Camus et la guerre d'Algérie

La position d'Albert Camus sur le devenir de l'Algérie est attendue à double titre : d'abord en tant qu'intellectuel, ensuite en tant que Français d'Algérie. Mais dans un climat de passions exacerbées, il sera peu écouté et très souvent mal compris. Aussi arrêtera-t-il dès 1958 de s'exprimer publiquement, laissant son point de vue dans Algérie 1958 (Actuelles III).

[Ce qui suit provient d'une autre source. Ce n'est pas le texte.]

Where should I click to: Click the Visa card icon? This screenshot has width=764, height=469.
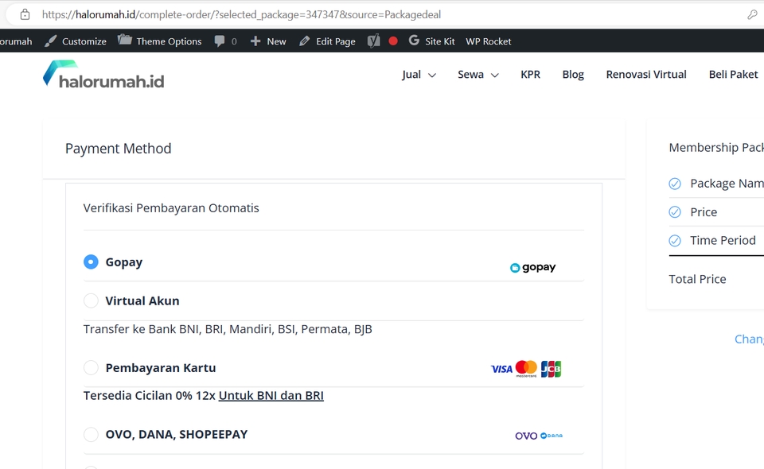(501, 368)
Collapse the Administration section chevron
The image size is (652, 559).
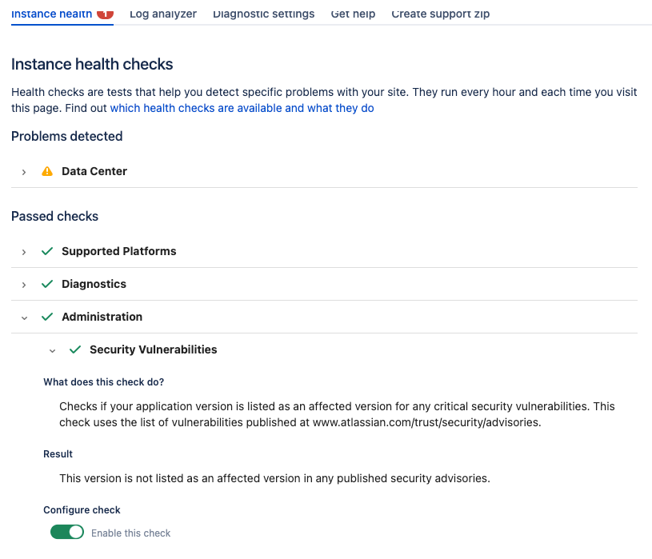(24, 318)
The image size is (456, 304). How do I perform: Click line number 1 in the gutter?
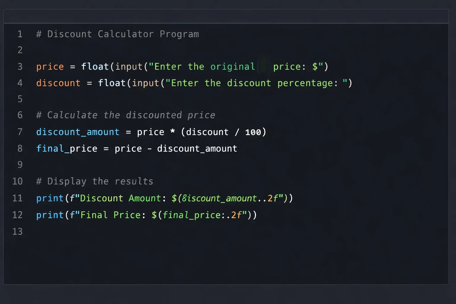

Pour Albert Camus, la revendication arabe est équivoque. Autant sont légitimes la dénonciation du colonialisme, de l'attitude méprisante des Français, d'une répartition agraire injuste et d'une assimilation toujours proposée mais jamais réalisée, autant est illégitime le concept de nation algérienne : l'Algérie est issue d'immigrations successives (Juifs, Turcs, Grecs, Italiens, Berbères, Arabes puis Français), et les Arabes sont poussés par l'impérialisme mené par l'Egypte et soutenu par l'URSS, pas par le sentiment d'appartenance à une nation algérienne.
La troisième voie qu'il préconise consiste à intégrer davantage les Français Musulmans dans la République :
# Par la création d'un parlement à deux sections : la première, de 500 membres, composée de 485 élus métropolitains et de 15 élus d'outre-mer gérant seule ce qui n'intéresse que la métropole (le droit civil par exemple), la seconde, de 100 membres composée d'élus musulmans de statut coranique, gérant seule les questions intéressant les Musulmans; le parlement dans sa totalité gérant les questions communes (fiscalité, budget, défense...)

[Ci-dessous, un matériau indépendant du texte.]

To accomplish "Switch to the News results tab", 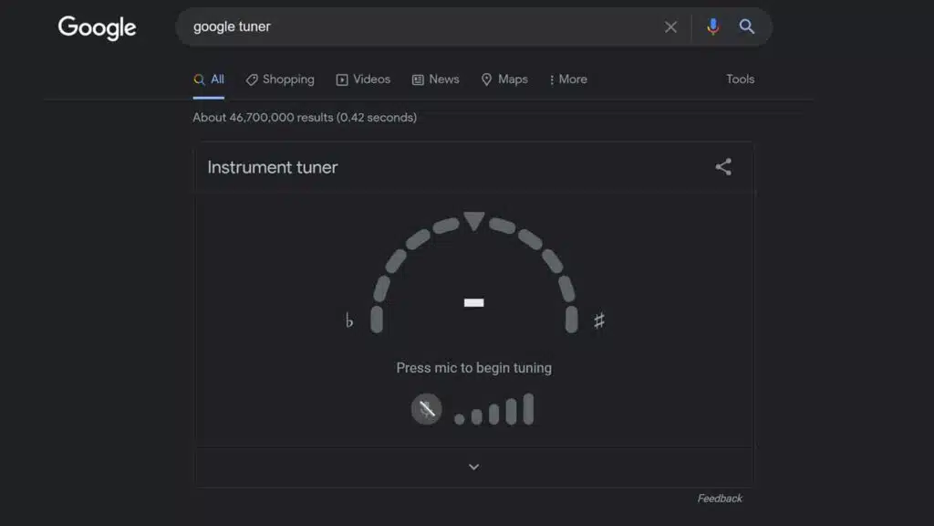I will [435, 79].
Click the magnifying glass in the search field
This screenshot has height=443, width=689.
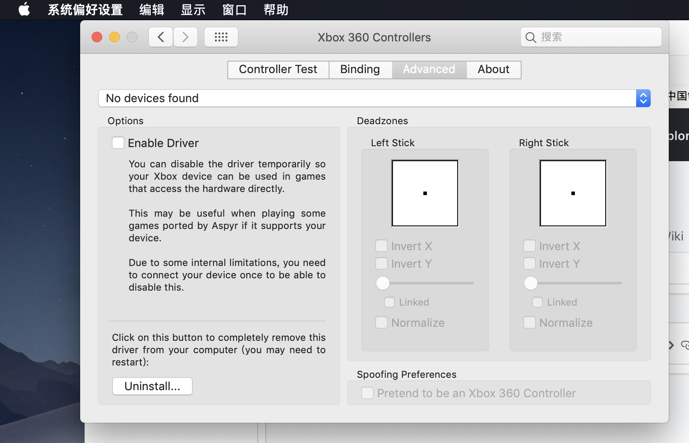point(531,37)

# Par l'extension de ce parlement aux autres pays du Maghreb et de l'Afrique Noire, en créant une structure fédérale française (un Sénat fédéral, des Assemblées régionales) compatible avec les institutions européennes à venir, ce qui renforce la pérennité de cette solution.

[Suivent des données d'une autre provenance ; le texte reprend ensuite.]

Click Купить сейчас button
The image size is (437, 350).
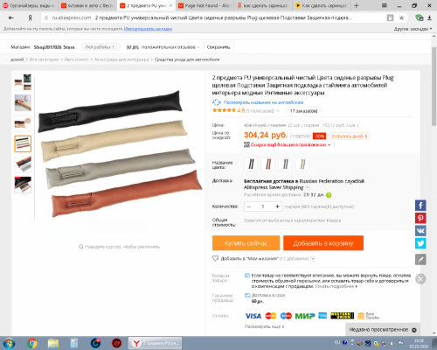coord(246,243)
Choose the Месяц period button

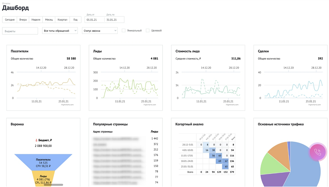[49, 20]
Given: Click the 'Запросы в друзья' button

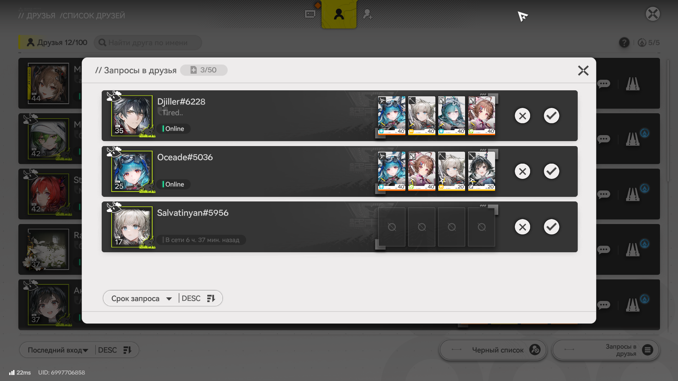Looking at the screenshot, I should click(606, 350).
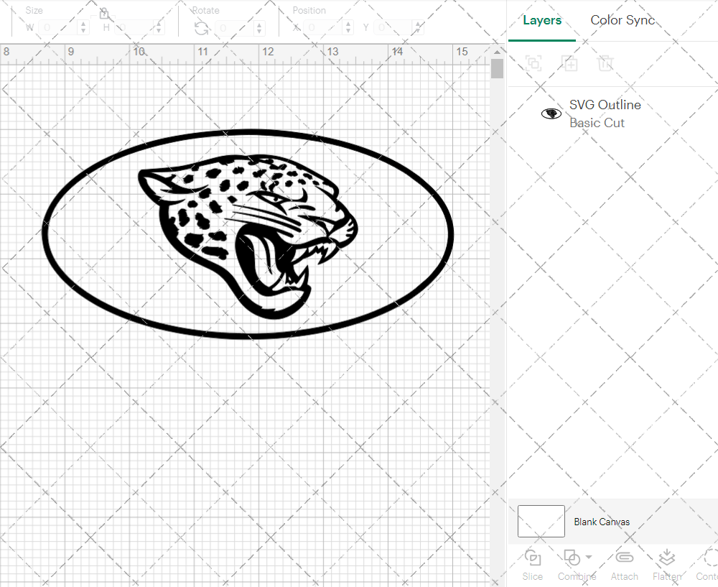
Task: Hide the SVG Outline layer with the eye toggle
Action: coord(551,112)
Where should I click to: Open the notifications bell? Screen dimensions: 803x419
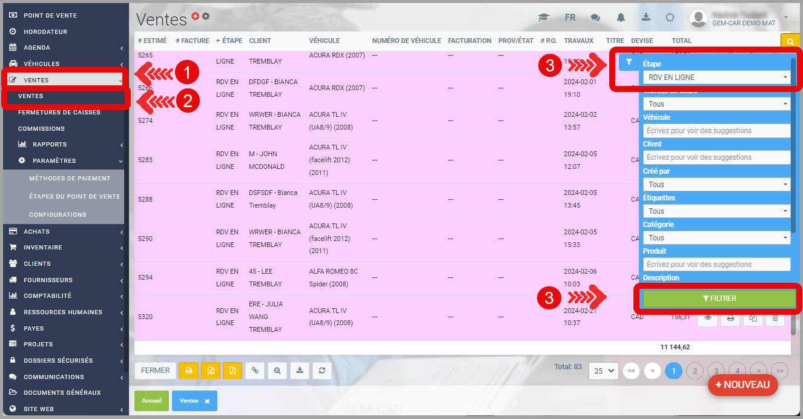(x=621, y=18)
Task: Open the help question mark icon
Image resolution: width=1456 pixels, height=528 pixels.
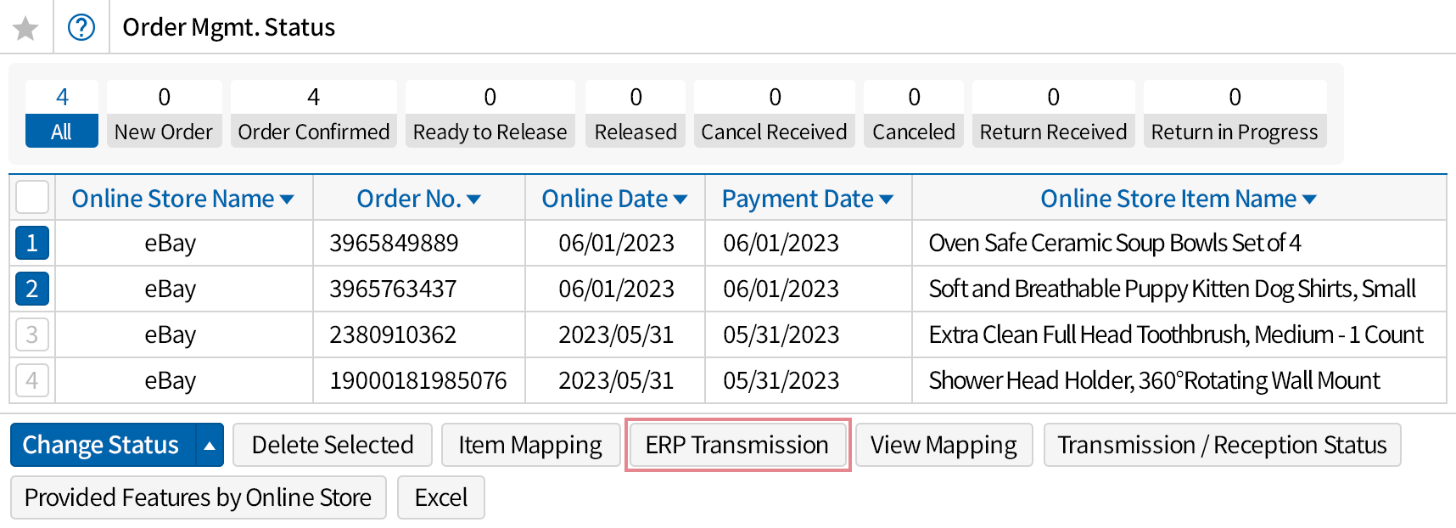Action: point(81,28)
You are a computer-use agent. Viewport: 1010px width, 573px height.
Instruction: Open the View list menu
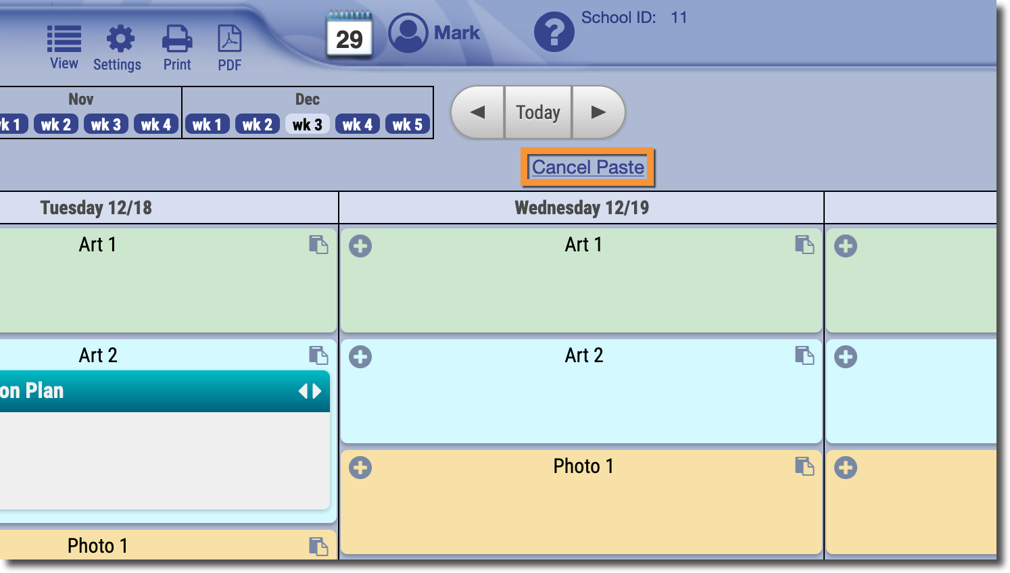64,47
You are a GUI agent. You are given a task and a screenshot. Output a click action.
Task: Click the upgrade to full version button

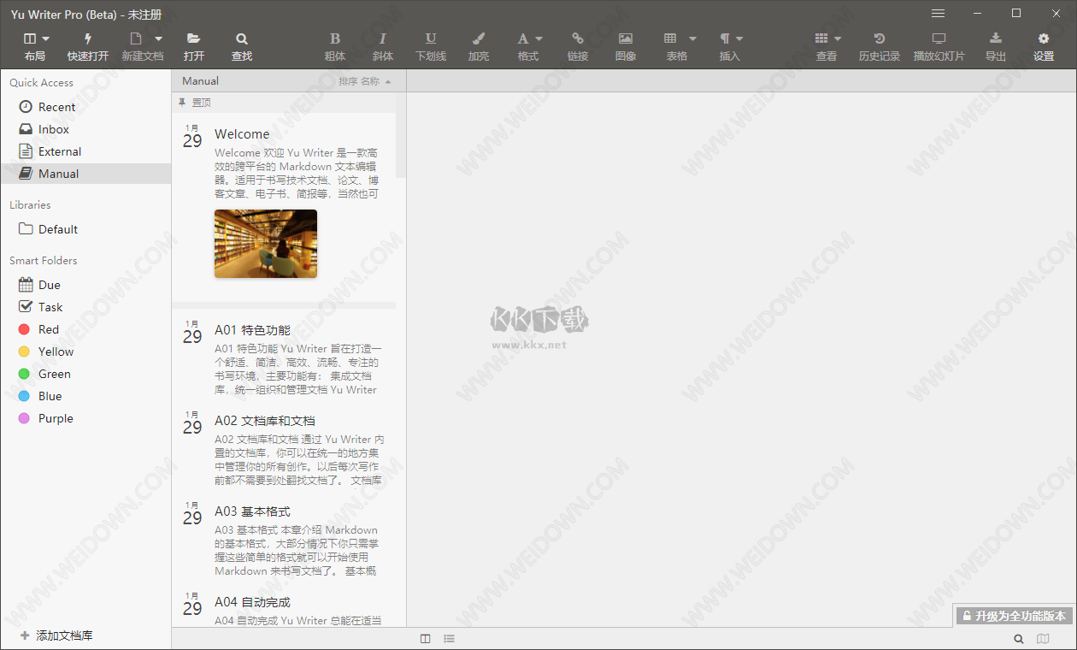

Cette voie doit surmonter deux obstacles majeurs : le cessez-le-feu préalable, difficile à obtenir d'un FLN intransigeant, et la volonté nécessaire à la métropole pour réformer la constitution.
Elle ne sera jamais retenue : le FLN, loin d'arréter les combats, renforcera les attentats, et la métropole, avec De Gaulle au pouvoir, changera sa constitution mais pas dans le sens de l'intégration des Français Musulmans (au nom d'une certaine idée de la France ?). Aussi la France s'engagera-t-elle dans la voie redoutée par Camus dès Janvier 1958 :
"Un grand nombre de Français, plutôt que de renoncer à leur niveau de vie, préfèreront abandonner les Algériens à leur destin [...] et se désolidariser de leurs compatriotes d'Algérie [...] La France se trouvera forcée de lacher également les Arabes et les Français d'Algérie; nous sommes devant cet enjeu. Si ce dernier malheur arrivait, les conséquences seraient nécessairement graves et les Algériens ne seraient pas certainement seuls à entrer en sécession. C'est le dernier avertissement qu'il faille honnêtement formuler."